-- Görev a --
Aşağıdaki kayıtların bütün satırlarını hiçbir şeyi değiştirmeden aynen yaz.

Önem hanım, işlerinin yoğunlaşması sebebiyle bir sol kola ihtiyacı olduğunu ve kızlardan birinin bu görevi alabileceğini söyledi. Çizimi en iyi olan işi kapar dediğinde direk içim rahatladı. Nihayet Öykü hak ettiği yere gelecek dedim. Nihayetinde öyle de oldu. Önem Hanım’ın “Siz Kiraz Mevsimi dosyasını birlikte hazırladığınıza emin misiniz?” sorusundan sonra bile Öykü’nün Şeyma’nın çevirdiği dolapları anlamamış olması iyice sinirlerimi zıplattı.

İşi alan Öykü, bu sevincini Ayaz’la paylaşmak istedi ama Ayaz’ın Mete’den dolayı keyfi kaçıktı. Yani Şeyma konusu tam olarak kapanmadığı için haliyle Ayaz’ın da keyfi yerine gelmemişti. Mete hala gerçeği bilmiyordu ve Şeyma’yla beraberdi. Ayaz, Şeyma’nın gerçeği anlatmadığını öğrenince ona akşam 7’ye kadar mühlet verdi. Şeyma’nın bir şey yapacağını az çok tahmin ediyordum da Rıza’yı susturabileceği aklıma gelmezdi.

Yaa nasıl oluyormuş Ayaz Efendi?

-- Görev b --
Yukarıdaki metin bölümünde adı geçen bütün kişileri sırala.

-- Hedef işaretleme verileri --
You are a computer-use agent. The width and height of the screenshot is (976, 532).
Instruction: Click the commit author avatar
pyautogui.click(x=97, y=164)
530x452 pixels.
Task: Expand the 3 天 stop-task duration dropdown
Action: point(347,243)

-- Sonuç a --
You are a computer-use agent. The width and height of the screenshot is (976, 532).
Instruction: Click the commit author avatar
pyautogui.click(x=97, y=164)
530x452 pixels.
Task: Expand the 3 天 stop-task duration dropdown
Action: point(347,243)

-- Sonuç b --
Önem Hanım, Öykü, Şeyma, Ayaz, Mete, Rıza